The same is true from a cost perspective. Although the price of lidar has benefited from technological progress and the increasing maturity of the industrial chain, it is no longer high, but it is still the "cost center of gravity" among various sensors required for autonomous driving. And the rich data collected by lidar requires a lot of computing power. Too much lidar means that more chips are needed to solve the data, resulting in cost out of control.
Further, as a vehicle that needs to be actually driven on the road, maintenance is a topic that cannot be avoided no matter what. However, lidar integrates a large number of precision optoelectronic components, and the probability of failure is higher than that of purely mechanical structural components existing in a large number of vehicles. Even with proper use and maintenance, as the mileage increases, the need for repair or even replacement will inevitably arise.
Although outstanding domestic and foreign lidar manufacturers such as Surestar have built a complete technical support and after-sales service system in the process of long-term intensive research and development of technical products. However, if there are too many lidars in a car, end consumer users will still pay a lot of money but could save most of the bill due to occasional failures.
03
While more is not always better, the importance of lidar to self-driving cars is undeniable. If autonomous driving wants to develop to a higher level, until it realizes the popularization of unmanned driving in a full sense, it is inseparable from the "eye of autonomous driving" of lidar.
Without the participation of lidar, the sensor fusion of the autonomous driving perception system often needs to take a more difficult road if it wants to be comprehensive and without shortcomings.
Taking the fusion scheme based on camera and millimeter-wave radar as an example, although millimeter-wave radar can effectively make up for the problem that the original data collected by the camera does not have depth value information, the target resolution of millimeter-wave radar is very low, and even in some scenarios The size and outline of the target cannot be determined, only the "visible" problem can be solved.
This makes it difficult to achieve deep integration between the two until further breakthroughs are made in the visual perception algorithm. It can only play a role in specific directions such as target speed measurement and trajectory tracking. It cannot well meet the overall requirements of the perception system in the real driving environment.
Lidar has obvious advantages in ranging range and environmental adaptation. The image-level ultra-high-resolution solid-state lidar C-Fans-256 developed by Surestar can accurately capture the position point information of vehicles and pedestrians at a distance of 200m.

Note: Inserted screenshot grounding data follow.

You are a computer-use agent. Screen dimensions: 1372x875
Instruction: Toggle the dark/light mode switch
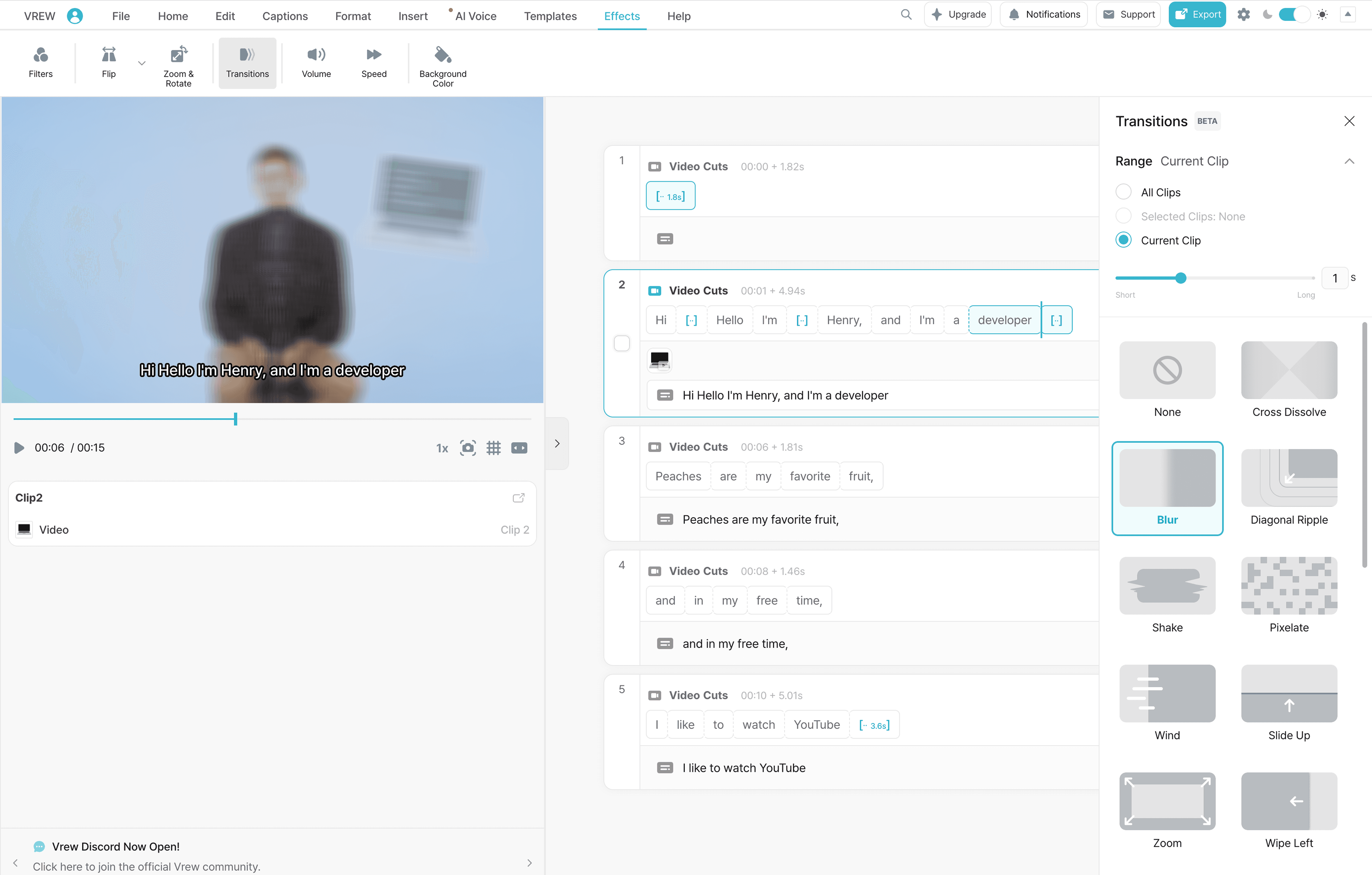[1294, 15]
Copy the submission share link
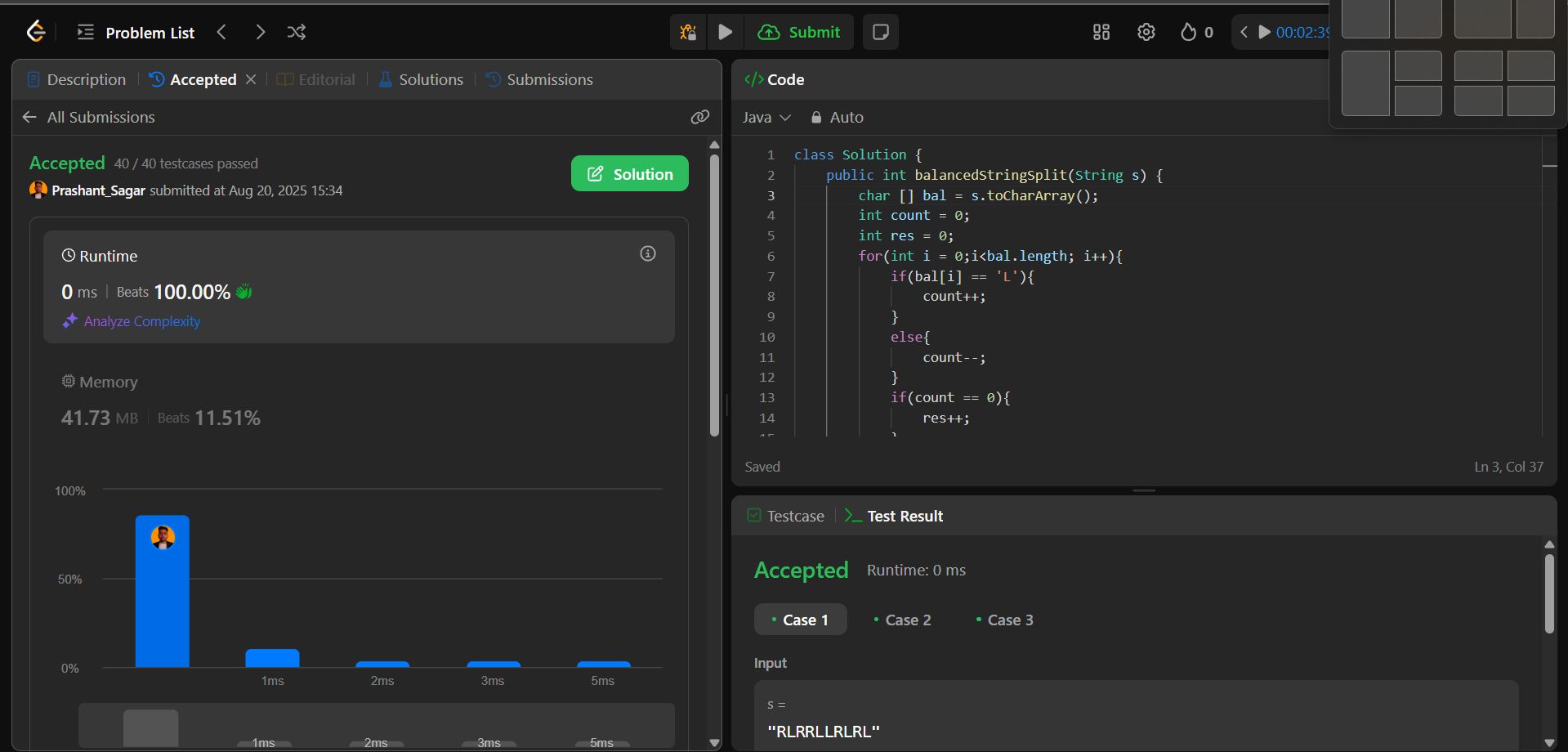Image resolution: width=1568 pixels, height=752 pixels. pyautogui.click(x=699, y=117)
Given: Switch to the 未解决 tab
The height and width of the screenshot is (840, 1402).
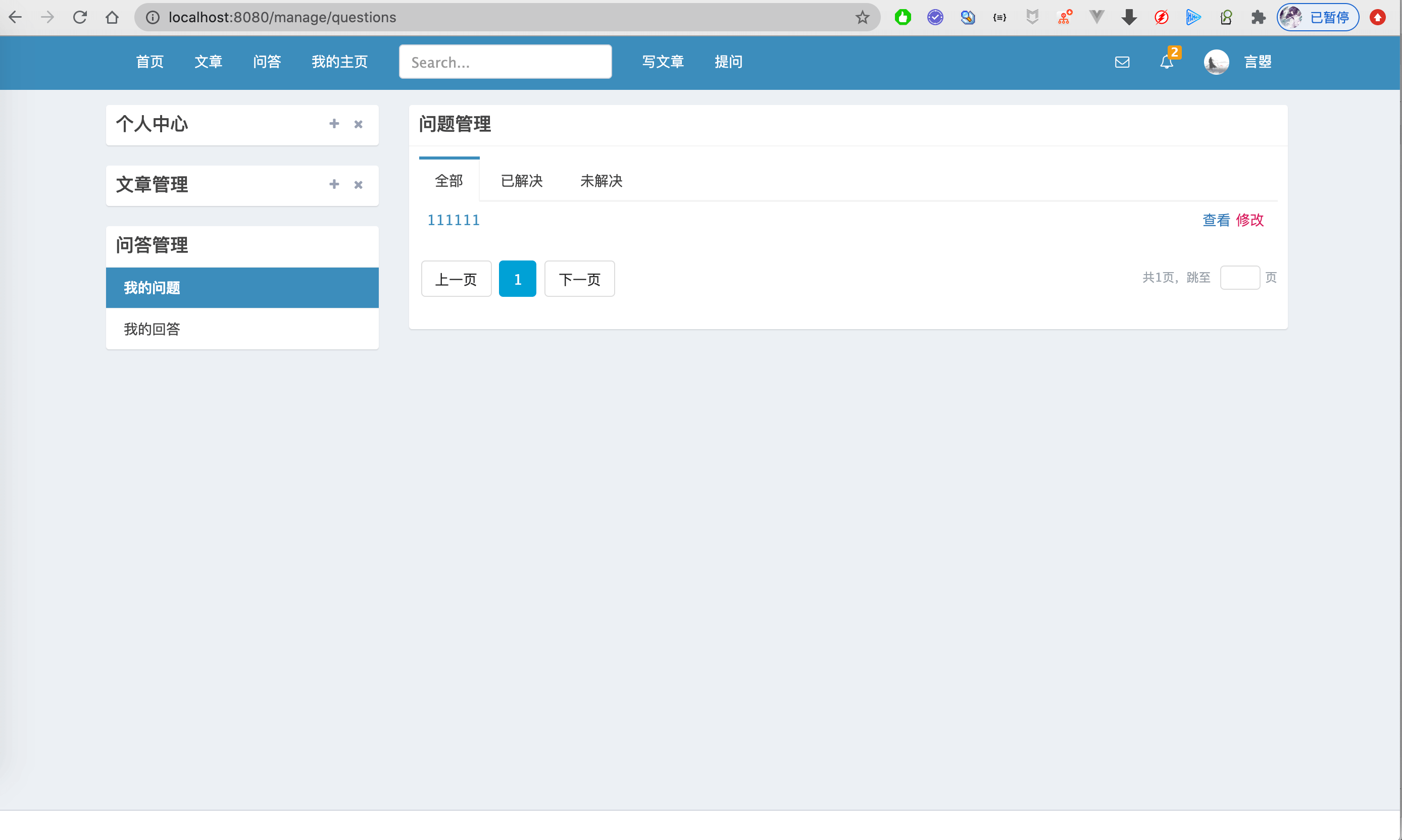Looking at the screenshot, I should click(601, 181).
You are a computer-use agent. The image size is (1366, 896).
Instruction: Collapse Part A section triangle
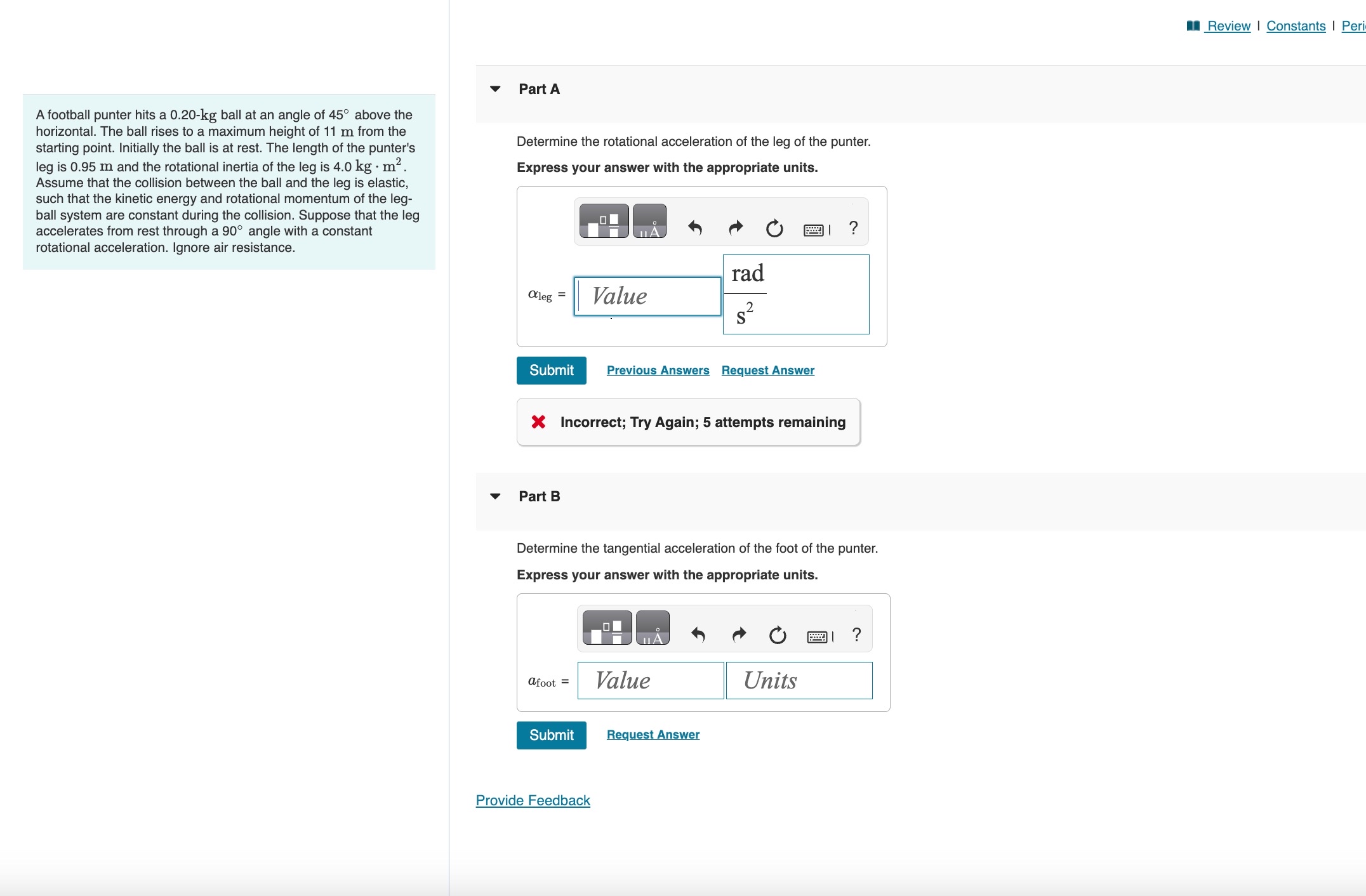click(495, 89)
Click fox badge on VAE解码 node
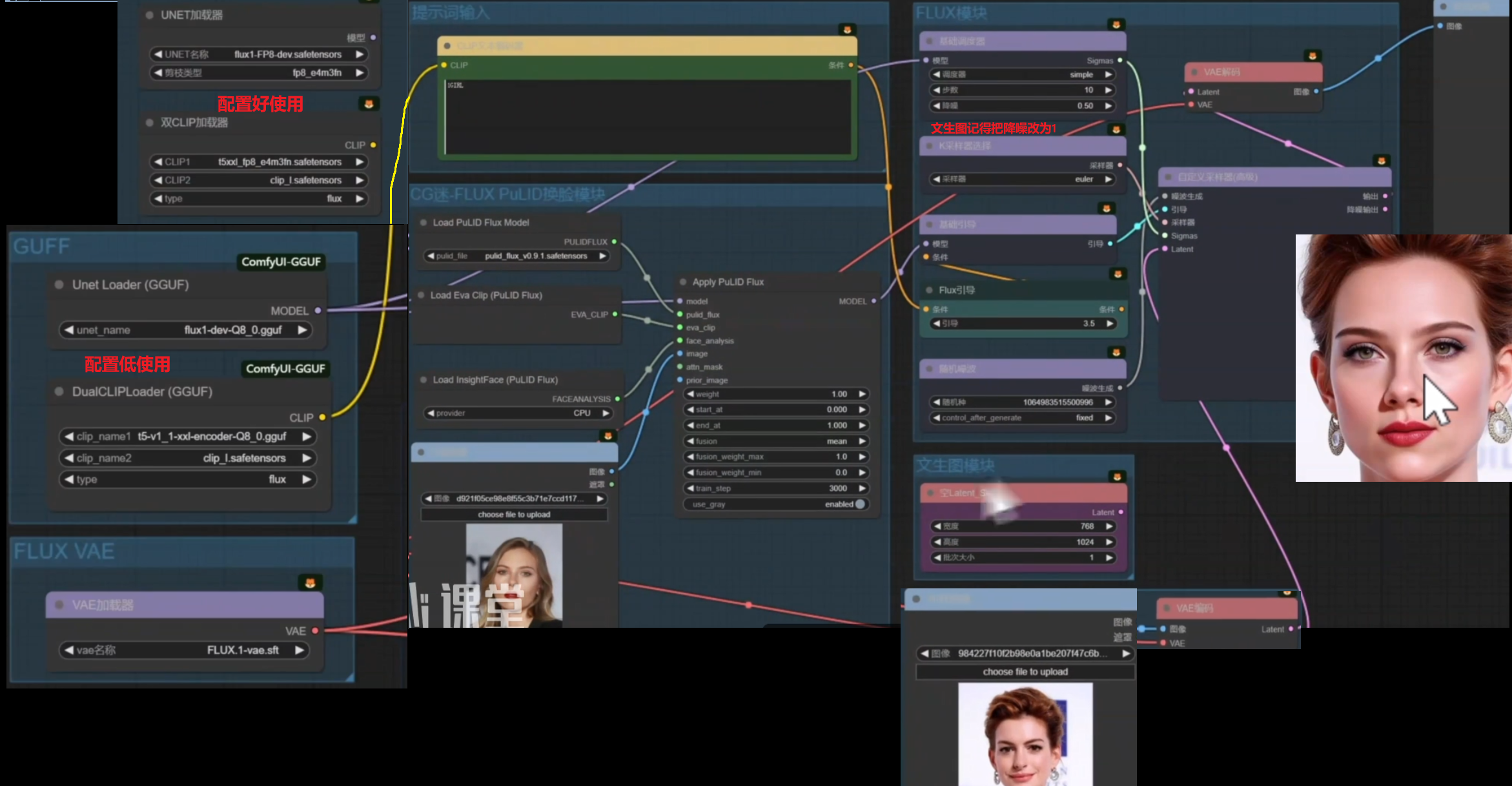 pos(1312,56)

In addition, the power consumption of C-Fans-256 is only 16W, and the burden on the overall system of the vehicle is extremely light. Combined with its complete vehicle-type design and the natural strong anti-interference ability of high-frequency lasers, it can fully guarantee It ensures the stable work of the autonomous driving perception system in various road conditions and weather environments.
All in all, in the autonomous driving perception system, lidar is more suitable to exist as a "leader", and its significance comes more from the advantages of perception performance rather than quantity. Only by better exerting the ability of "eyes of autonomous driving" can we solve the pain points in the evolution of autonomous vehicles and popularize the winning trump card in the unmanned journey as soon as possible.